Dall’altro lato, una tipica recensione negativa, diventata virale, pubblicata da un turista straniero su TripAdvisor. La città si è spaccata, come è tipico nel “dibattito” sui social, in due fazioni: da una parte i sostenitori dell’amministrazione comunale che hanno accusato di disfattismo i contendenti, rei di contribuire a diffondere una immagine negativa della città facendo da sponda a quella recensione negativa.
Curioso che oggi tra quanti puntano il dito contro i disfattisti ci siano anche taluni che, in questi anni, nell’ansia di cavalcare l’onda ambientalista, hanno offerto il proprio contributo a diffondere all’esterno una percezione devastante della città.
D’altra parte c’è stato chi ha colto al volto quella recensione per sottolineare le manchevolezze attribuite all’amministrazione comunale e strapazzare la narrazione edulcorata che viene fatta della città.
Fin qui, però, si è rimasti nello scontro tra tifoserie.
Ora, vi è da dire innanzitutto che le recensioni negative su Taranto sono state più d’una spalmate nel tempo. Basta scorrere Tripadvisor per averne contezza.
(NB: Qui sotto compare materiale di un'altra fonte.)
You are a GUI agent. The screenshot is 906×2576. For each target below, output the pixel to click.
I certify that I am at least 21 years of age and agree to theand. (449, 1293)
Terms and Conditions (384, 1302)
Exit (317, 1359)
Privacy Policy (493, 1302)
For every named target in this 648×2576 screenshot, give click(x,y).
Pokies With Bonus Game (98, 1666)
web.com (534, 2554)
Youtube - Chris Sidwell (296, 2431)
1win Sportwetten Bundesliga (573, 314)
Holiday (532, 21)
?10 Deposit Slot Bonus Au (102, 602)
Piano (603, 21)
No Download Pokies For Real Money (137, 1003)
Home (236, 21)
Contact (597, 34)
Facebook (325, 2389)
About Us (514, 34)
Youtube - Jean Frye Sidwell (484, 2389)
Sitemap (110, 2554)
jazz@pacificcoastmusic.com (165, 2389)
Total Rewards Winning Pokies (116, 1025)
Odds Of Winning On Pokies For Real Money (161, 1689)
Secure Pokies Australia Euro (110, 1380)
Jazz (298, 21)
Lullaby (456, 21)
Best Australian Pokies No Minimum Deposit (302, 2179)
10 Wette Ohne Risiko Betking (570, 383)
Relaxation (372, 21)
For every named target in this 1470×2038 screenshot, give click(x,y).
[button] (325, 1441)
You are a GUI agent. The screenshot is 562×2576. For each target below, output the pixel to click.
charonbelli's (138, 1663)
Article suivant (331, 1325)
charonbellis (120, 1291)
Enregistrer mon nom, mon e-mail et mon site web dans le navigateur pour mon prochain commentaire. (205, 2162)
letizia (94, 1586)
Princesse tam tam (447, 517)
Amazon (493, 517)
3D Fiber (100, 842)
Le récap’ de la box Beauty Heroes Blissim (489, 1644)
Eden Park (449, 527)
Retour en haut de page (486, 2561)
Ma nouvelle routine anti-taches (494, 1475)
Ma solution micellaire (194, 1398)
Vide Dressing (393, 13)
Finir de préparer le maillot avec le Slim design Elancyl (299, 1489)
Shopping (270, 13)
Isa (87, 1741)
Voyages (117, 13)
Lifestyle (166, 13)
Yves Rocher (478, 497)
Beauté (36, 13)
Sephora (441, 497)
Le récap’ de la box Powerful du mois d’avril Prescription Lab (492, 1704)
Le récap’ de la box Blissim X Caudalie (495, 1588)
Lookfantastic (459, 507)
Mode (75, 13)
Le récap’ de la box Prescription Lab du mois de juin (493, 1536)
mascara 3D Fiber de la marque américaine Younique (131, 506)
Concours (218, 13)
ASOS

È vero che ce ne sono altre di tutt’altro tenore, ma per migliorare bisogna saper cogliere costruttivamente le critiche.
Bene, quasi tutte le opinioni negative sulla città sono fondate sostanzialmente su due aspetti: la sporcizia e il senso di abbandono che talvolta la città offre al visitatore. Un dato incontestabile è che oggi Taranto, persino al Borgo, è sporca e puzzolente come a memoria non si ricorda d’essere mai stata negli ultimi anni. E se i tarantini possono cadere nell’assuefazione visiva e olfattiva, un turista resta traumatizzato dai cassonetti traboccanti di rifiuti e dalle loro scie maleodoranti. Questo, quindi, è il primo problema che va affrontato. Che va affrontato, appunto, e che non può essere sottaciuto per equilibri interni alla maggioranza o per ragioni di sopravvivenza politica. Se non si è in grado di risolvere alla radice questo problema, nessuna economia seriamente turistica sarà possibile. Nessuno spenderebbe volentieri i propri soldi sapendo di dover convivere con cumuli di immondizia e disagi olfattivi che nulla hanno da individiare a quelli provenienti dalla zona industriale. Quello della mortificante condizione igienica della città è parte di un paradigma più ampio. Il mare cristallino, il fascino della Città Vecchia, l’icona del ponte girevole, la storia avvincente del Castello Aragonese, l’inestimabile ricchezza del Museo, le suggestioni del Mar Piccolo da soli rischiano di essere soltanto figurine autocelebrative da sparare sui social per dire che Taranto è la città più bella del mondo e amenità provinciali di questo tenore.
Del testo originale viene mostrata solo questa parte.